[Dataset excerpts]
########

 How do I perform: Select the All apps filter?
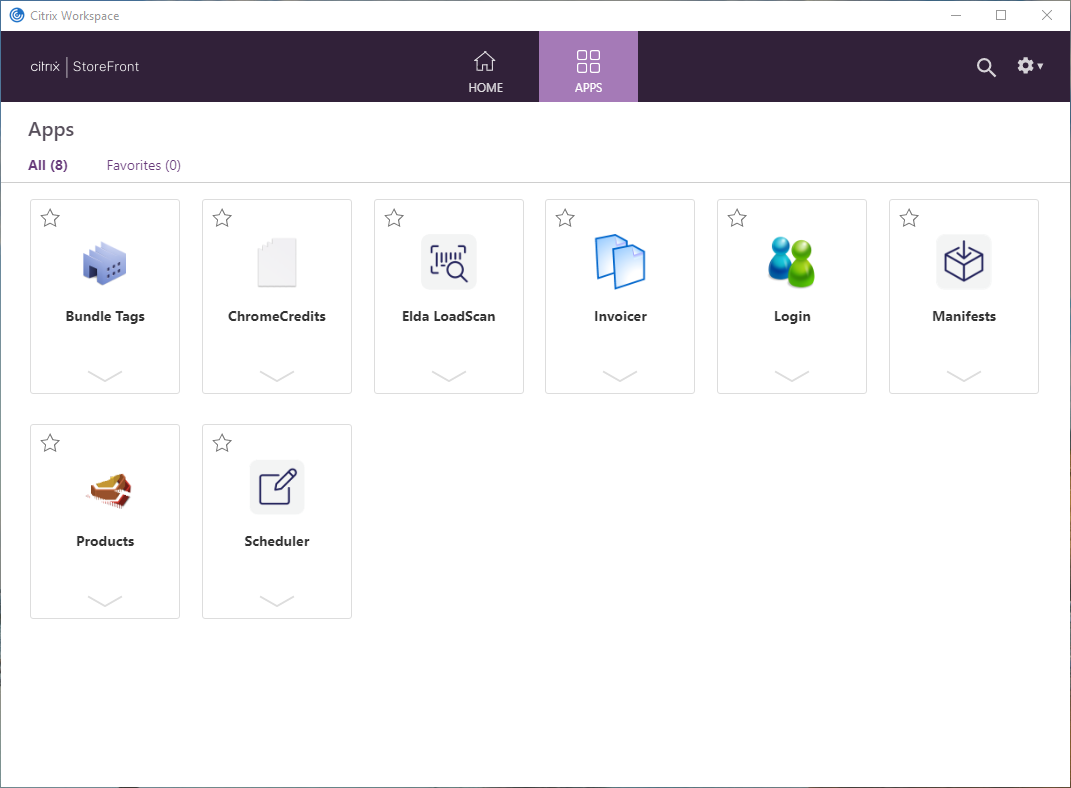pyautogui.click(x=47, y=165)
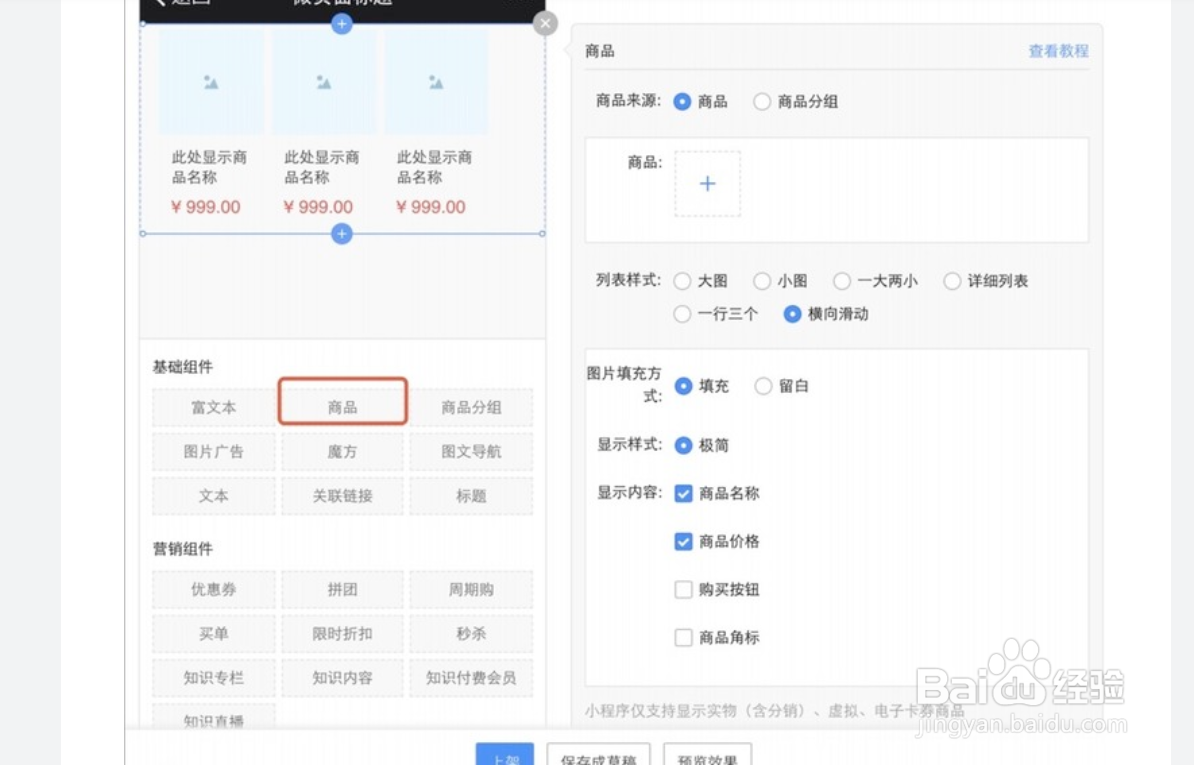This screenshot has width=1194, height=765.
Task: Set image fill mode to 留白
Action: tap(762, 386)
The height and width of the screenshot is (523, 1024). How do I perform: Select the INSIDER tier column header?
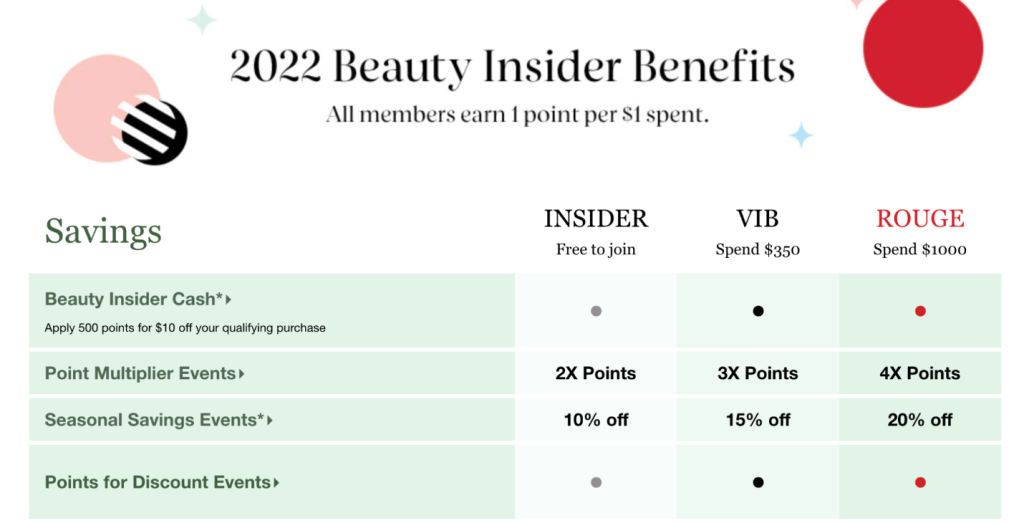(x=596, y=219)
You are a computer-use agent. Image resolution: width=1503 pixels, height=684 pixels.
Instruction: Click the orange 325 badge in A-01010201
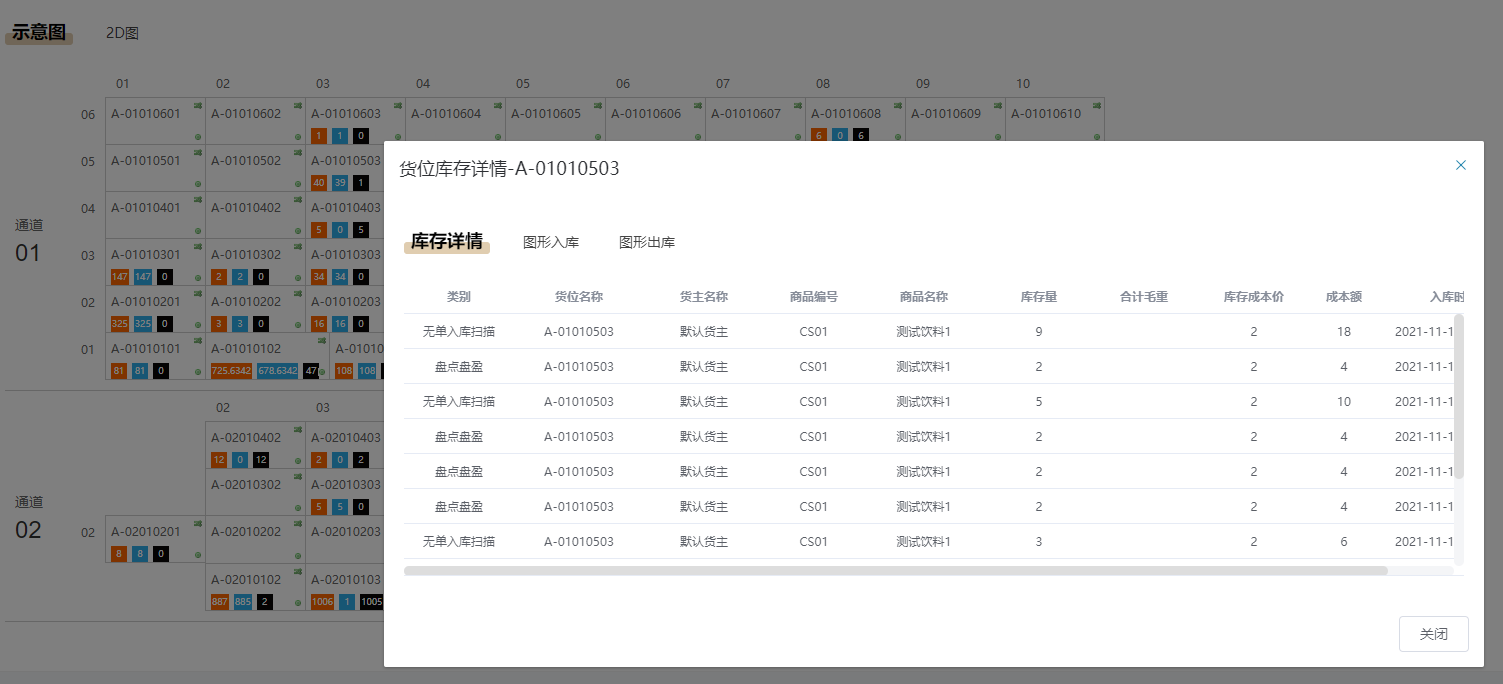pos(120,324)
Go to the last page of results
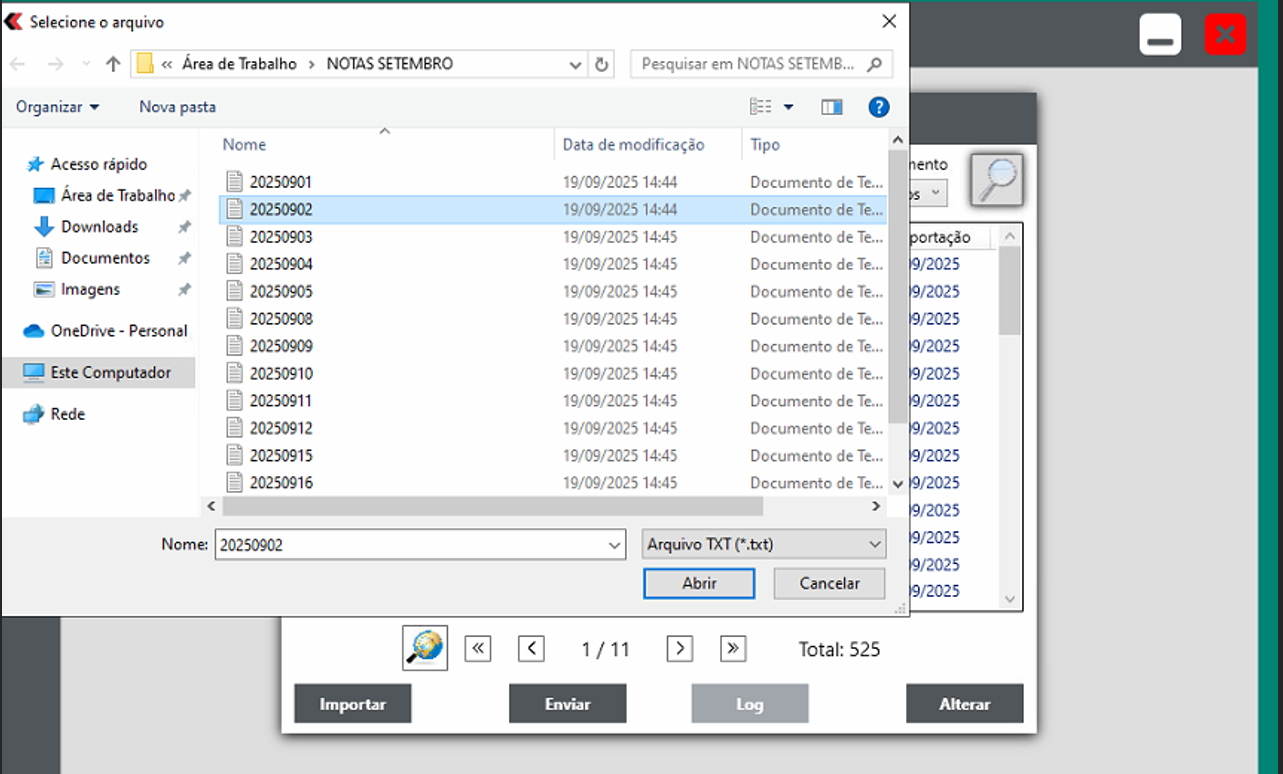 click(x=733, y=649)
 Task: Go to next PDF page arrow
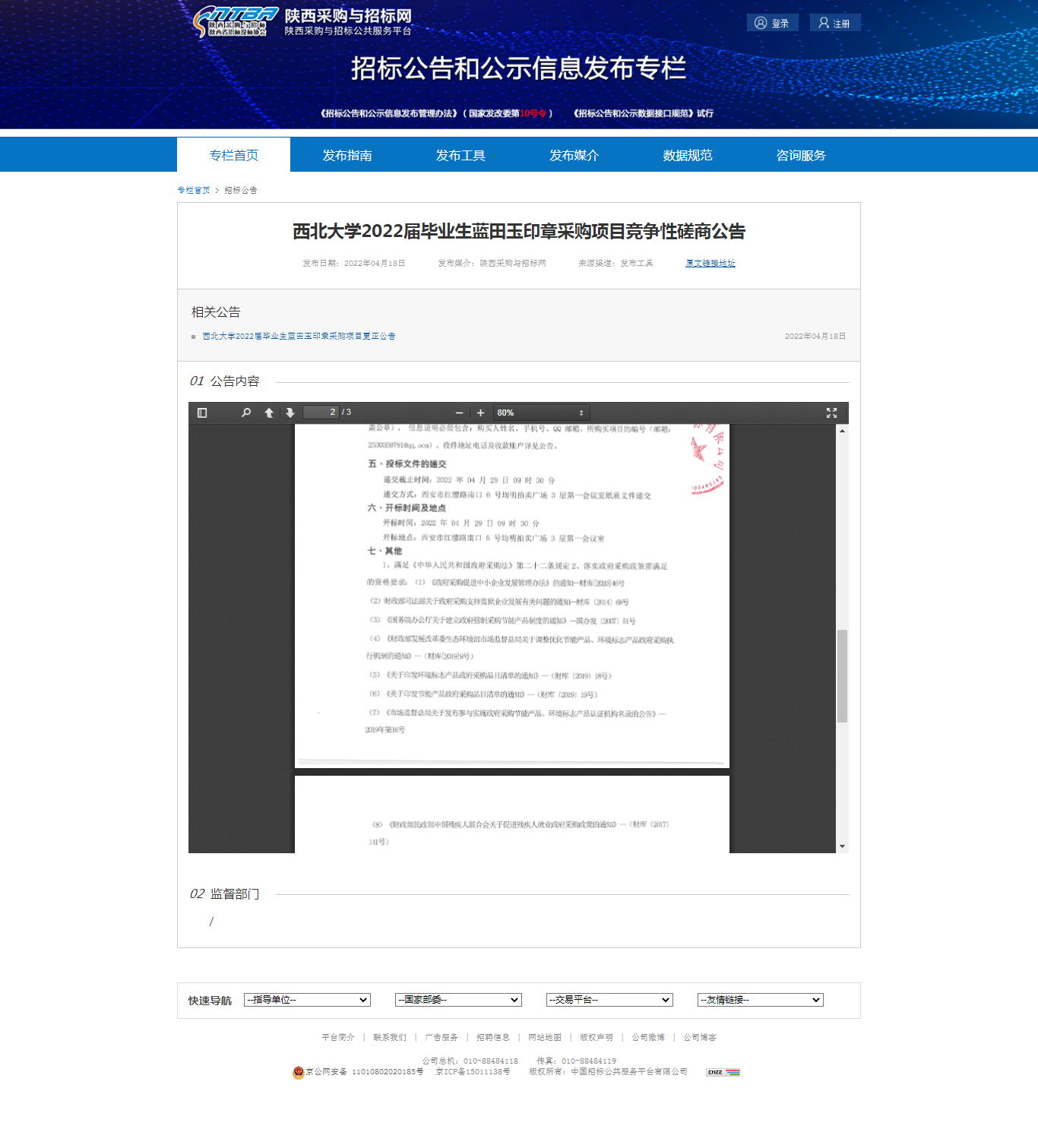tap(290, 413)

########

■ **Work order**
The range to set down runs from the line containing "You are a computer-use" through the final line of the data, both ends included; give it exactly and drop the pictures.

■ **Response area**
You are a computer-use agent. Image resolution: width=1503 pixels, height=684 pixels.
Instruction: Click the orange 325 badge in A-01010201
pos(120,324)
Go to the last page of results
 click(x=733, y=649)
 Task: Go to next PDF page arrow
tap(290, 413)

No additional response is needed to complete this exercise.